Every three months, my Discover card gives 5% cash back in various predetermined spending categories. This quarter, the categories are gas stations, museums, and movie theaters. So whichever categories get 5% cash back, I use my Discover card for those purchases. I bank at a local credit union, where I have a rewards checking account.
Fori my checking accoung, if I meet certain requirements–have a direct deposit and use my debit card at least ten times spending at least $200.00 per month –I will received 3% interest on my checking account on a balance up to $20,000, which is much higher than current 5-year CD rates (If I don’t meet the requirements, my interest rate drops to 0.25%). I keep all of my cash in checking account, and earmark how much money is part of my savings on an excel spreadsheet. So, for my first ten (unless it’s one of the cash back categories) purchases of the month (which usually totals to about $200), I use my debit card.

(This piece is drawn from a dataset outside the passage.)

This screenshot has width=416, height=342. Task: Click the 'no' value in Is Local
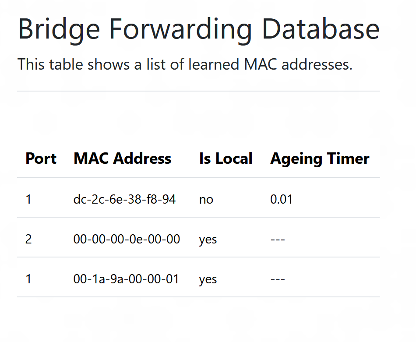click(206, 200)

After I hit ten debit card purchases totaling $200, I use my Capital One Venture rewards card, which awards 1.25 points per dollar spent. Each point is worth $0.01, which can be used for travel or cash back (for cash back, each point is worth $0.005, so I will be using the points for travel). I also use this card for large expenses such as dentist appointments, electronics, etc.
I generally don’t use my Mastercard that’s issued by my credit union. I got it when I when I opened a checking and savings account as a freshman in college. I used it in the past to build a credit history until I could qualify for cards with more perks. I still charge on it every once in awhile since I don’t want an inactive account. Even though I technically don’t use this credit card, I want to leave it open since it is my oldest account, which is an important factor in how FICO scores are calculated. The other accounts are fairly new.
Keep in mind that spending more money to get rewards defeats the purpose of getting cash back. I always stick with a budget and never carry a balance. So how much money did I “earn” with these accounts? I’ll just look at the last quarter of 2011.
Credit Union Checking Account Interest
- Oct: $48.82
- Nov: $45.51
- Dec: $3.89 [I failed to reach $200 with my debit card purchases]
Discover Card Cash Back
- Oct: $15.73
- Nov: $7.77
- Dec: $16.36
Capital One Points (Dollar values listed, each point is worth $0.01)
- Oct: $7.11
- Nov: $2.65
- Dec*: $230.08
*I received a 10,000 bonus for spending over $1000 in the first three months after opening a new account.
Three Month Total: $377.92
Do you use multiple credit cards to get the most out of their rewards?